Regierungserklärung - Stronach/Hagen: Vorerst eher Lob denn Tadel

Antrag auf nationalen Schulterschluss zur Bewältigung der Flüchtlingskrise eingebracht

Wien (OTS) - „Kanzler Faymann hat angedeutet, dass der ausgeschiedene Sozialminister 7 Jahre in der Regierung war und gute Arbeit geleistet hat. Aus der Sicht des Bürgers heißt das höchste Arbeitslosenquote in der Zweiten Republik und Asylwerber, die kaum vermittelbar sind. So wunderbar ist das nicht“, so Team Stronach Klubobmann-Stellvertreter und Generalsekretär Christoph Hagen in seinem Debattenbeitrag zur Regierungserklärung. Er brachte einen Antrag auf einen nationalen Schulterschluss zur Bewältigung der Flüchtlingskrise ein.
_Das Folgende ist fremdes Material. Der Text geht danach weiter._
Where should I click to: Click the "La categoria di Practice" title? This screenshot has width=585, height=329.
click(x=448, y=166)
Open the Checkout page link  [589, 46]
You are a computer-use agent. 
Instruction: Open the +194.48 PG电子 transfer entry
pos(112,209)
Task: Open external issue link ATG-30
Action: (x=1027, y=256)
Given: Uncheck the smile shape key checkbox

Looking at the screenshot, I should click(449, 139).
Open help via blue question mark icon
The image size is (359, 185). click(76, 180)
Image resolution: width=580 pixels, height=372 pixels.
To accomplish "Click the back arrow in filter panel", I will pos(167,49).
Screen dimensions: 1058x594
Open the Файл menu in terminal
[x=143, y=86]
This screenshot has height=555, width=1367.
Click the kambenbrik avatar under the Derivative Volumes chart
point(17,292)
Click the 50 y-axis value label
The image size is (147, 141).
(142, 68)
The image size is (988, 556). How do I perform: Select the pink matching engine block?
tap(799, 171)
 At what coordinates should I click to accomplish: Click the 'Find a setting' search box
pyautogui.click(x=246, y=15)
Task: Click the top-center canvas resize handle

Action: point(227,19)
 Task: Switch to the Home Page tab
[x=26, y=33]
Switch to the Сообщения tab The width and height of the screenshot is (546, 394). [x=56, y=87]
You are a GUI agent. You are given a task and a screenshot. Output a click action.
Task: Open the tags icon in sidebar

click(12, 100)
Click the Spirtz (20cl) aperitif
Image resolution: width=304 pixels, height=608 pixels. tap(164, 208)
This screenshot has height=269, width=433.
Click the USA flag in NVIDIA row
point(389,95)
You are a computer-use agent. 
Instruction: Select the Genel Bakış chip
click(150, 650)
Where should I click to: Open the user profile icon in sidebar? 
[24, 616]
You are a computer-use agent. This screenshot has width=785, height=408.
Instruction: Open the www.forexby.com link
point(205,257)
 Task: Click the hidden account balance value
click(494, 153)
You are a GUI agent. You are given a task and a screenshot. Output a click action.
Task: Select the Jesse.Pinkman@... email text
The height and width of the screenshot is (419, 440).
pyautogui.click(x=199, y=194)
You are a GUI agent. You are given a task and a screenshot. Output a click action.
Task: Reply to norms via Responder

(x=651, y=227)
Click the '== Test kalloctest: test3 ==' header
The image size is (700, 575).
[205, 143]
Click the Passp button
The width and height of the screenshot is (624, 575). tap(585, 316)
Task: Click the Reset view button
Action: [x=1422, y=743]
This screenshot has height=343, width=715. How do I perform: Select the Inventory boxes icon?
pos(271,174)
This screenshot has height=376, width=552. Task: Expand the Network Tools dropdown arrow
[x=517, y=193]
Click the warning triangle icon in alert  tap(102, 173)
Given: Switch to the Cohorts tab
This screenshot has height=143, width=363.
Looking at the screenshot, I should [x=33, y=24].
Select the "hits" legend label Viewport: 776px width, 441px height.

„Ich bin gespannt, was der neue Sozialminister Stöger machen wird, denn auf ihn kommt viel Arbeit zu“, so Hagen. Er erinnerte aber, dass Stöger in seinem früheren Ressort auch viele Anträge des Team Stronach umgesetzt hat. „Wir haben viele gute Anträge, die Sie weiterhin umsetzen können, Österreich braucht das – trauen Sie sich! Stehen Sie über der Parteipolitik“, riet Hagen dem neuen Sozialminister.

Weniger Lob gab es für den neuen Infrastrukturminister Klug: „Im Sport waren Sie noch halbwegs erfolgreich, aber das Bundesheer haben Sie gegen die Wand gefahren!“ Hagen hofft, dass Klug aus diesen Fehlern lernt und in seinem neuen Ressort auch Anträge der Opposition annimmt.

Zum Bundesheer merkte Hagen an, dass Verteidigungsminister Doskozil eine Riesenbaustelle zu bewältigen habe. „Zur Erleichterung der Arbeit“ brachte Hagen einen Antrag auf eine etappenweise Erhöhung des Verteidigungsbudgets in jährlichen Schritten zu 0,2 Prozent des BIP bis 1,4 Prozent ein.